AS MEDIDAS COMO UM CONTEÚDO DE ENSINO

A tarefa primeira do historiador das disciplinas escolares é estudar os conteúdos explícitos do ensino disciplinar. [...] todas as disciplinas, ou quase todas, apresentam-se sobre este plano como um corpus de conhecimentos, providos de uma lógica interna, articulados em torno de alguns temas específicos, organizados em planos sucessivos claramente distintos e desembocando em algumas ideias simples e claras, ou em todo caso encarregadas de esclarecer a solução de problemas mais complexos (Chervel, 1990, p. 203, grifo do autor).

Para tratar este tópico, adota-se o conselho dado por Chervel (1990): considerar como primeiro movimento de exame a fonte, olhar para os conteúdos explícitos. Sob essa ótica os resultados da pesquisa de doutorado da autora se tornam o ponto de partida para a discussão.

Ao questionar a fonte, o programa de ensino de 1925 de São Paulo, especificamente as matérias Aritmética, Formas, Geometria e Desenho, sobre que conteúdos de ensino referentes às medidas eram prescritos para a escola primária, Trindade (2018) apontou que pistas explícitas apresentavam-se distribuídas entre as matérias de Aritmética, Formas e Geometria tais como: “medida da área do retângulo, paralelogramo e quadrado” (São Paulo, 1925, 3º ano); e “O gramo; múltiplos e submúltiplos. Mostrar uma balança, pesagem de diferentes objetos. Verificar o peso de um litro de água (São Paulo, 1925, 3º ano).
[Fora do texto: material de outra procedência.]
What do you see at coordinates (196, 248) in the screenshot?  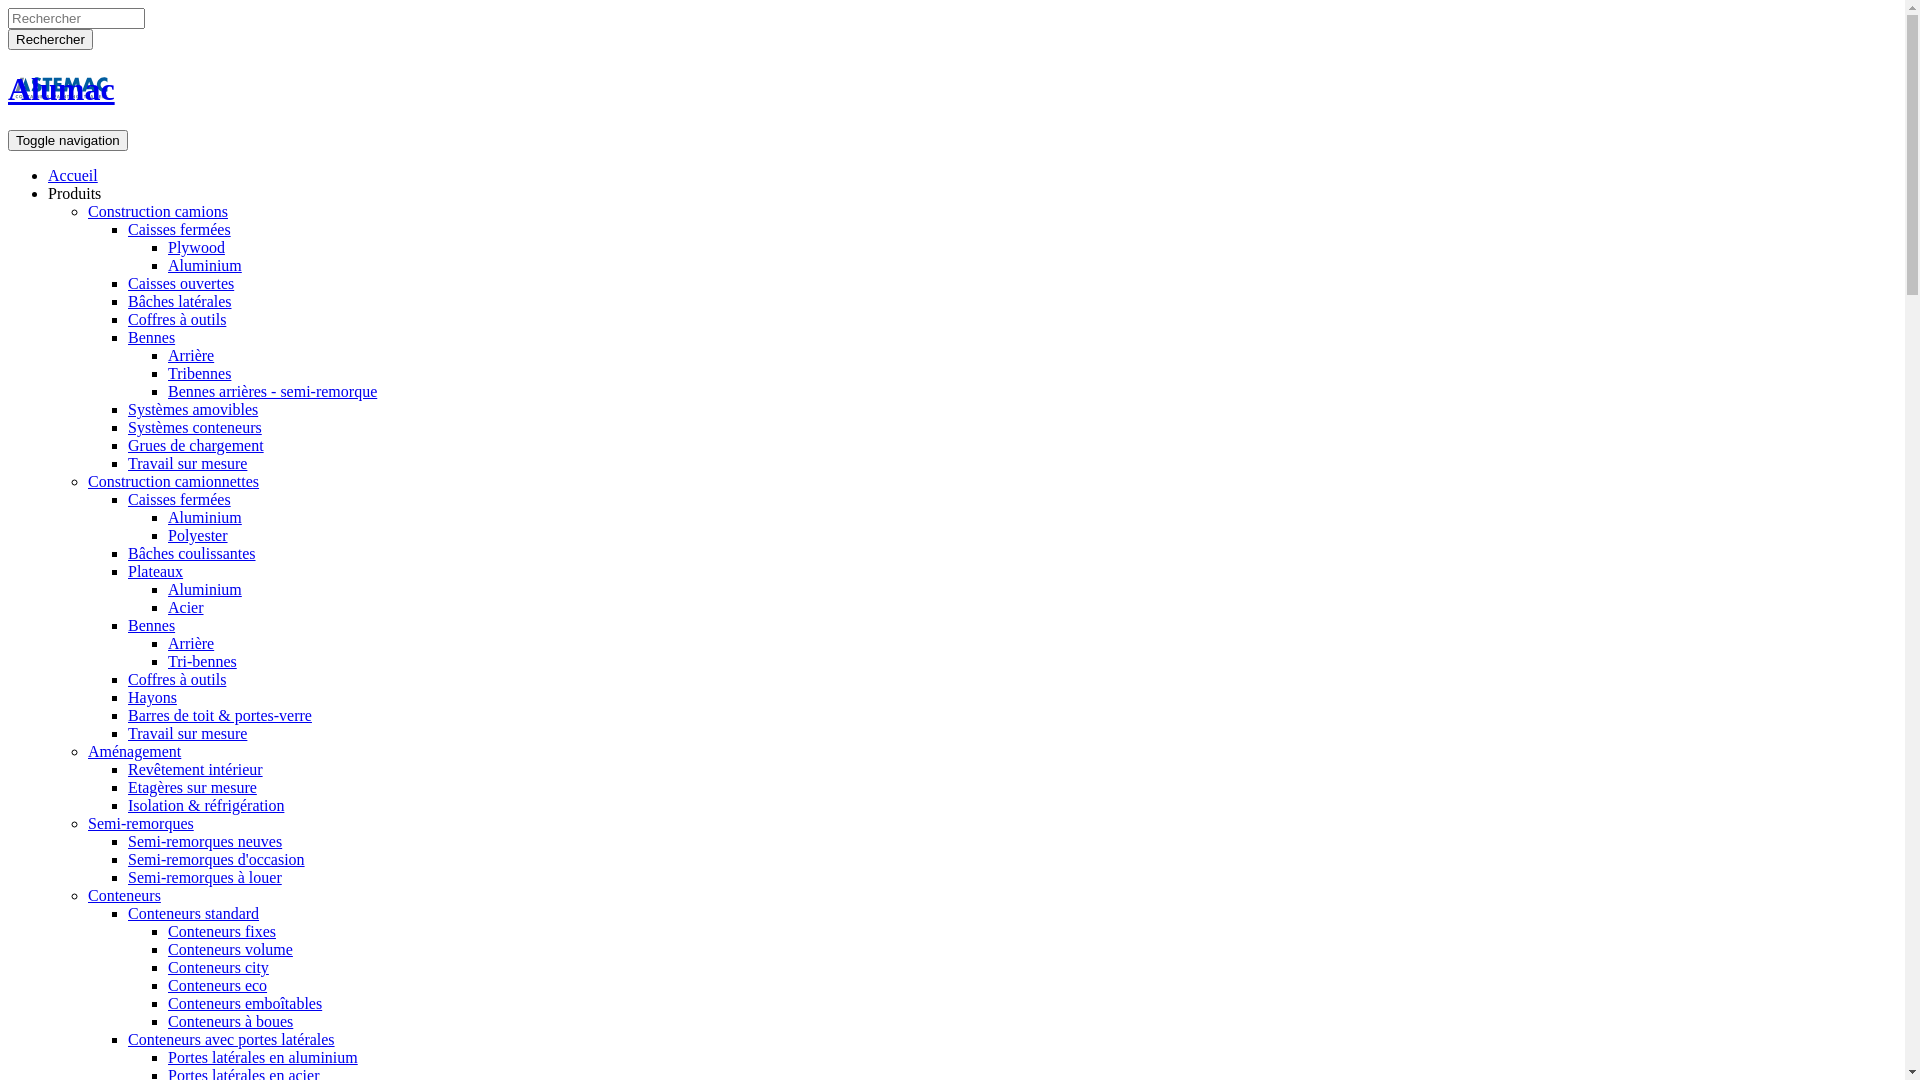 I see `Plywood` at bounding box center [196, 248].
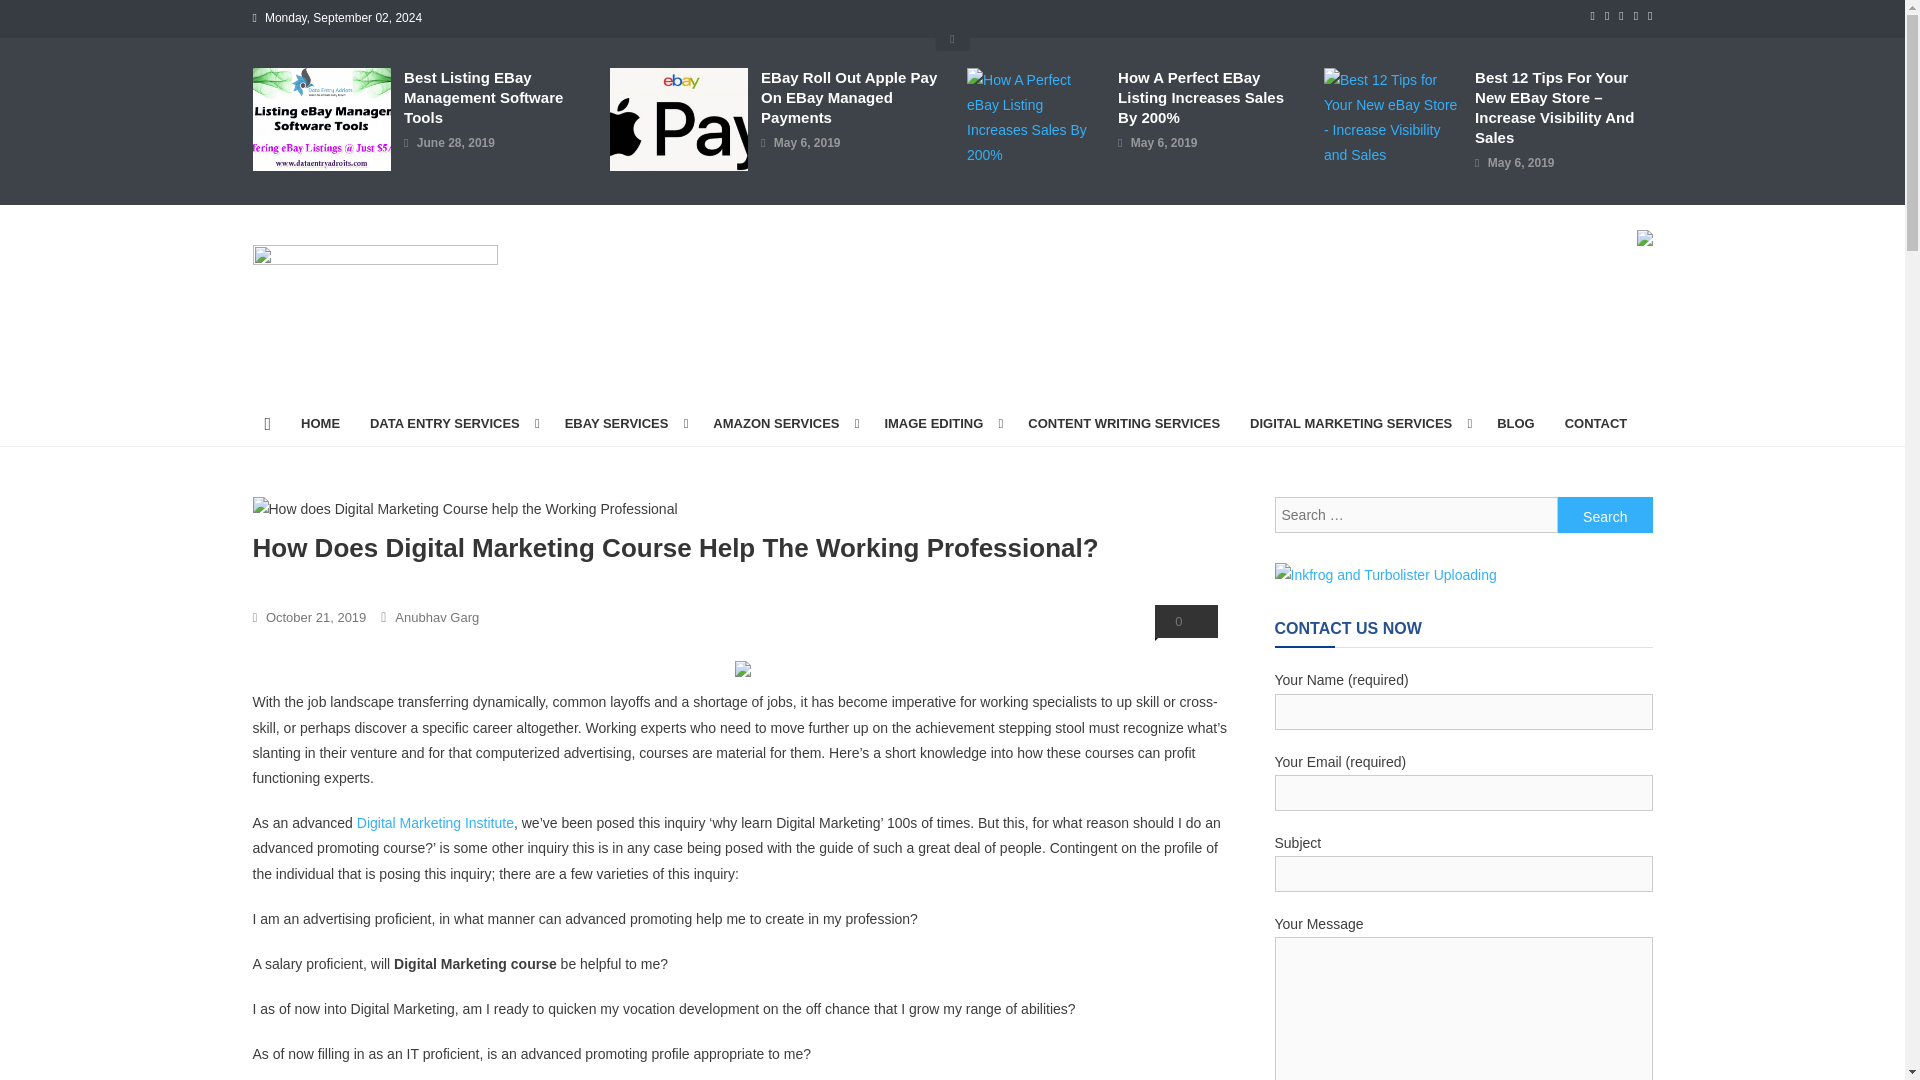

Mediante essas pistas, na busca de compreender como esses conteúdos se distribuíam por séries de ensino, uma compilação dos dados sistematizados por Trindade (2018) leva a construção do quadro sinóptico que segue.

Quadro 1
Conteúdos referentes às medidas nas matérias Aritmética e Geometria (1925).
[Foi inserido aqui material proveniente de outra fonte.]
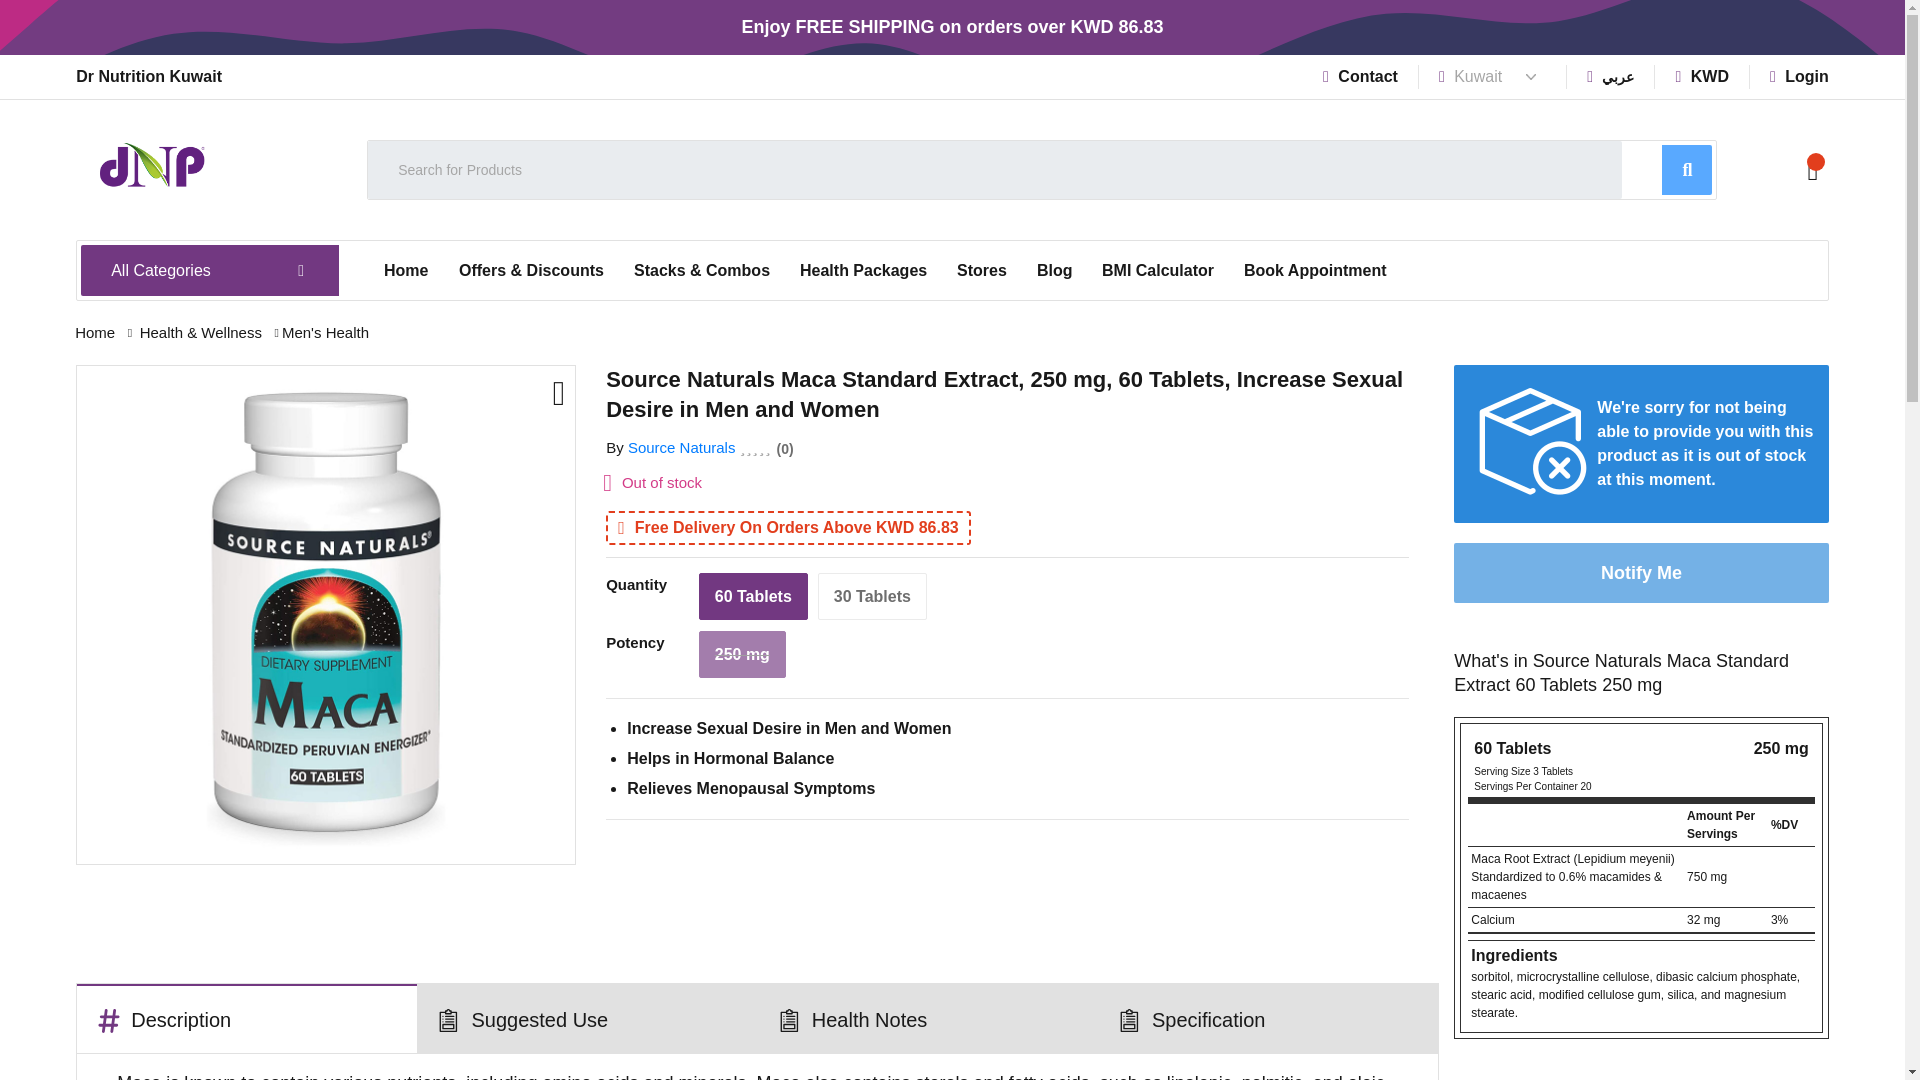  I want to click on Contact, so click(1360, 76).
Fonte: Elaborado a partir de Trindade (2018).

Pela distribuição dos conteúdos posta no quadro 1, é possível discutir dois aspectos. Primeiro, como se verifica, os conteúdos referentes às medidas postas na matéria Aritmética tratava-se do ensino do sistema de pesos e medidas e nas matérias Formas e Geometria priorizava os estudos de avaliação de medida de comprimento, área, volume. Segundo, as matérias: Aritmética, Formas e Geometria, de alguma forma se complementavam em razão que ambas seguiam a lógica, comprimento, área e volume.
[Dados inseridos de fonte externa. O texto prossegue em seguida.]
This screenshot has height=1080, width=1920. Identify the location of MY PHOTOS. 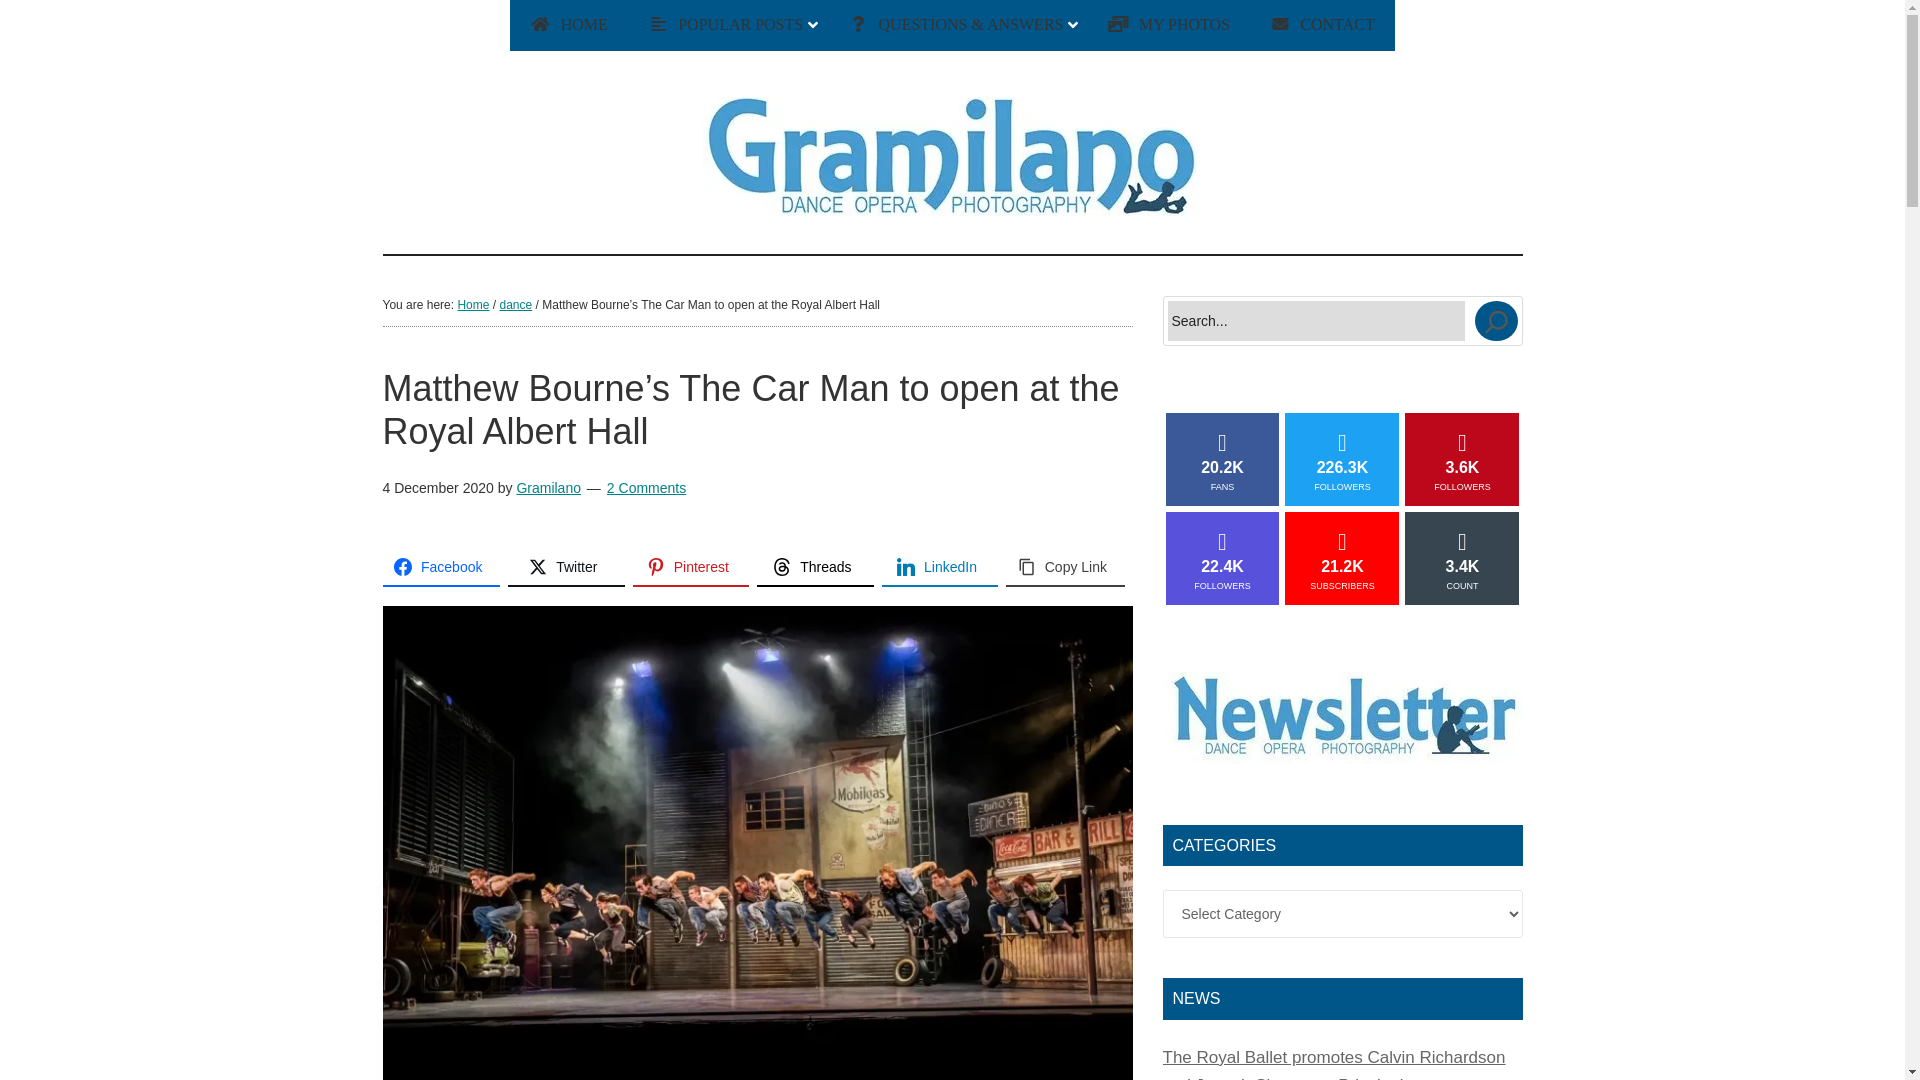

O segundo aspecto, como também se constata pelo quadro, outras unidades de medidas também faziam parte do rol de conteúdos da Aritmética, o terceiro ano que tratava o histórico de medidas antigas, e no quarto ano que além do histórico, também se prescreviam medida de tempo e conversão entre unidades de medidas.

Mas e a matéria Desenho? Destaca-se que nessa primeira aproximação de identificar conteúdos explícitos, não se notou as medidas prescritas como um conteúdo nítido na matéria em questão.

O que interessa ressaltar para este tópico, é que uma característica das medidas como uma matemática a ensinar para a escola primária, integram o rol de conteúdos explícitos em diferentes matérias: Aritmética, Formas e Geometria, e que ao olhar as especificidades nota-se o destaque que em relação as medidas, os conteúdos em Aritmética se referiam ao sistema de unidades de medidas e em Formas e Geometria ao cálculo e avaliação das medidas de formas geométricas – linhas, figuras planas e figuras espaciais.

O exposto faz relembrar Chervel (1990), ao expor que no estudo dos conteúdos explícitos “[...] todas as disciplinas, ou quase todas, apresentam-se sobre este plano como um corpus de conhecimentos, providos de uma lógica interna, articulados em torno de alguns temas específicos” (Chervel, 1990, p. 203).

O SABER PROFISSIONAL DO PROFESSOR PARA ENSINAR MEDIDAS

Como orientação teórico-metodológica, opta-se por continuar a se aconselhar por Chervel (1990) para a escrita deste tópico. Nesse caso, ao aspecto que a “educação dada e recebida nos estabelecimentos escolares é, à imagem das finalidades correspondentes, um conjunto complexo que não se reduz aos ensinamentos explícitos e programados” (Chervel, 1990, p. 188).

Vale ressaltar nesse sentido, como expõe Chervel (1990) que na escola primária um saber se constitui em uma amálgama de pedagogia e conteúdo. Pois em um saber escolar, a pedagogia não age como um lubrificante, mas como um elemento do processo. Dessa forma, considera-se a necessidade de ampliação da lupa para olhar as fontes e assim colocar em cena: a estrutura interna das matérias, a sequência lógica, as mobilizações implícitas com os outros conteúdos e as orientações para o ensino.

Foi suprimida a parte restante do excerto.